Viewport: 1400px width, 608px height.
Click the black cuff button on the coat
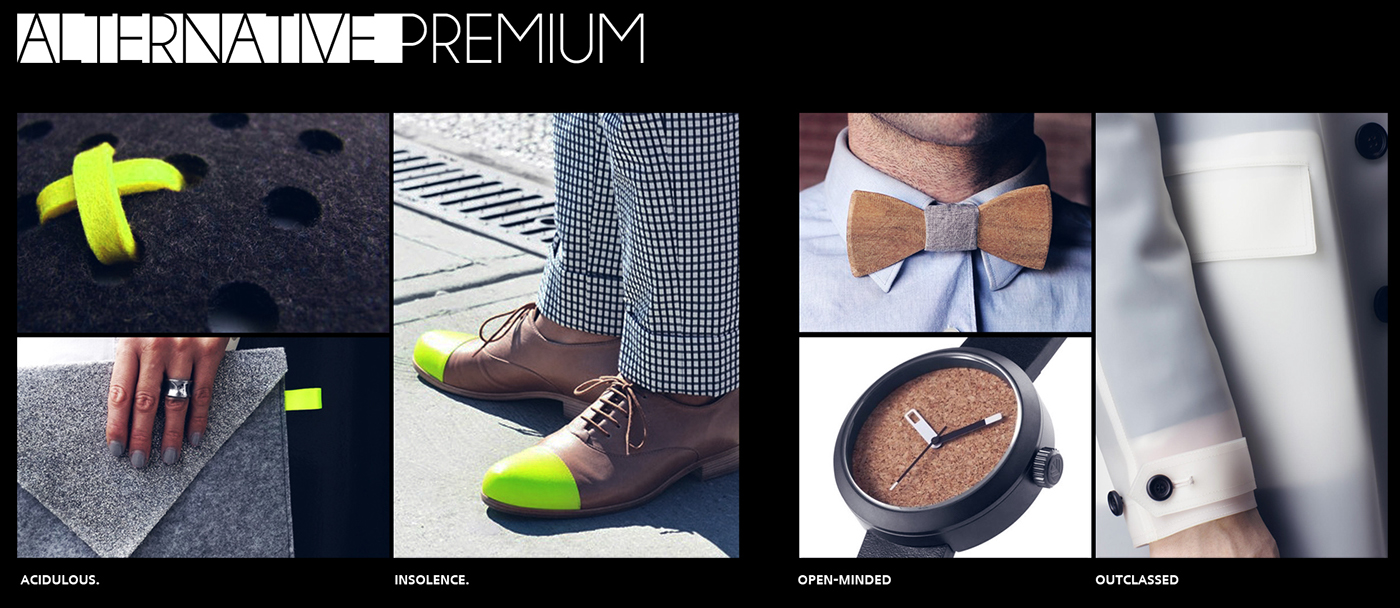(x=1159, y=487)
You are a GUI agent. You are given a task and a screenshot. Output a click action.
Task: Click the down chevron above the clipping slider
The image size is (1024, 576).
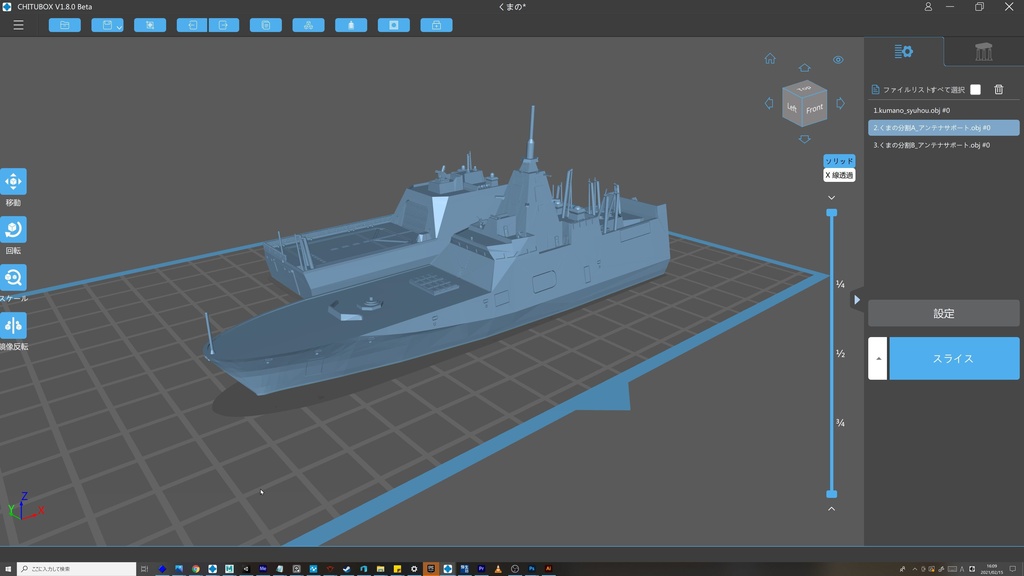point(830,197)
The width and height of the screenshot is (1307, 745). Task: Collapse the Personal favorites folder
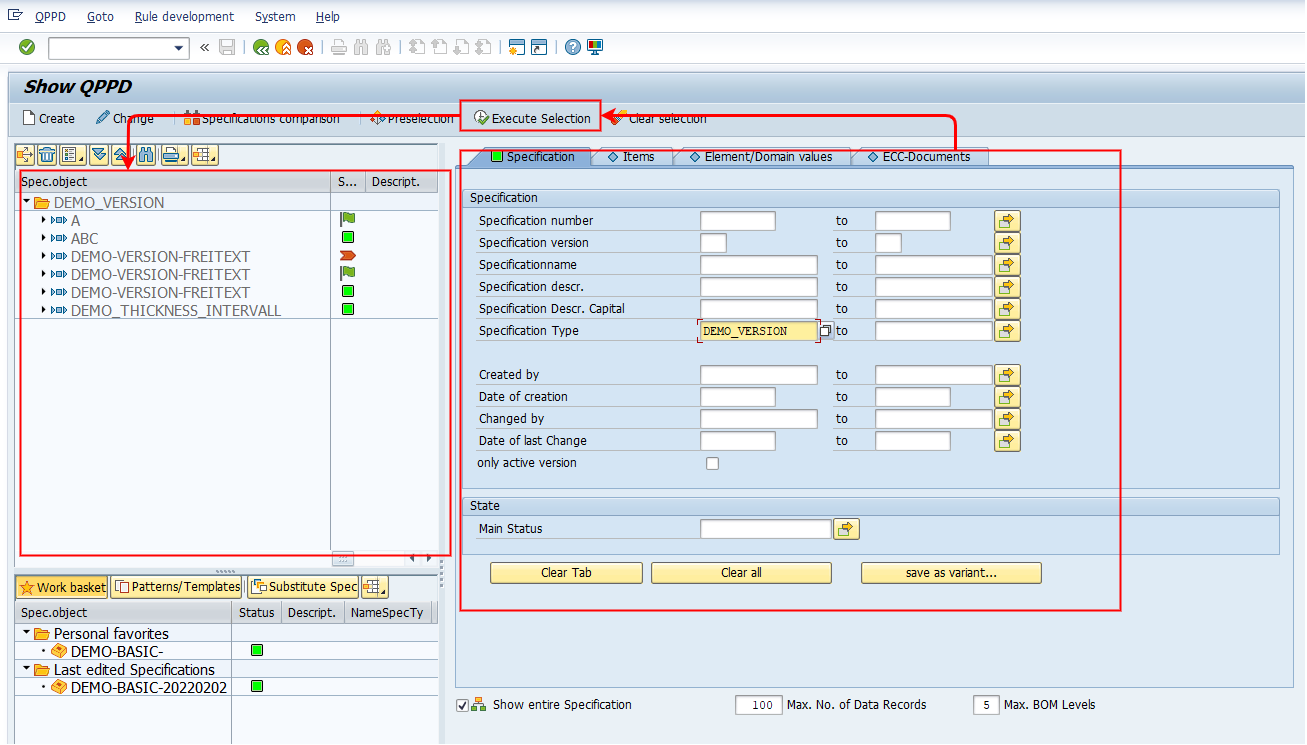(27, 633)
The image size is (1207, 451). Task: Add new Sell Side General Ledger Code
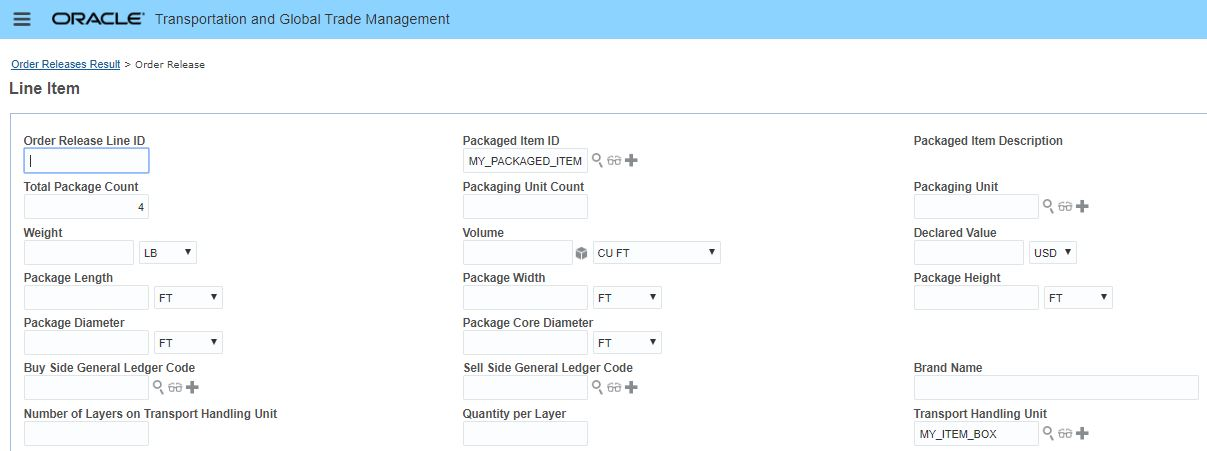(631, 387)
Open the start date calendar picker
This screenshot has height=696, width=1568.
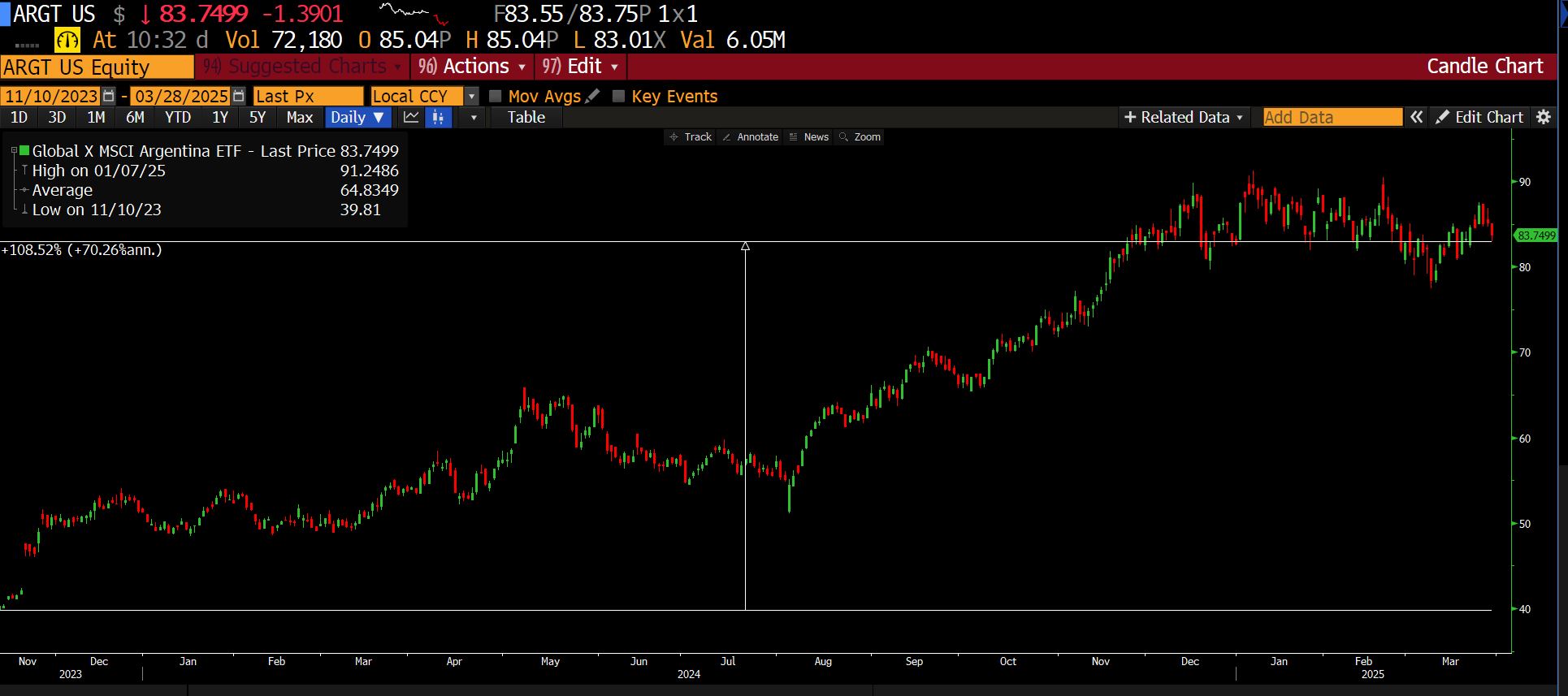click(109, 96)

* Your task
Retype the records above exactly, pictures omitted.

* Response area
Viewport: 1400px width, 608px height.
Click the black cuff button on the coat
(x=1159, y=487)
You are a GUI agent. You are given a task and a screenshot. Output a click action.
Task: Click the down chevron above the clipping slider
The image size is (1024, 576).
point(830,197)
The width and height of the screenshot is (1307, 745). Task: Collapse the Personal favorites folder
(27, 633)
The image size is (1207, 451). Task: Add new Sell Side General Ledger Code
(631, 387)
Open the start date calendar picker
This screenshot has height=696, width=1568.
click(109, 96)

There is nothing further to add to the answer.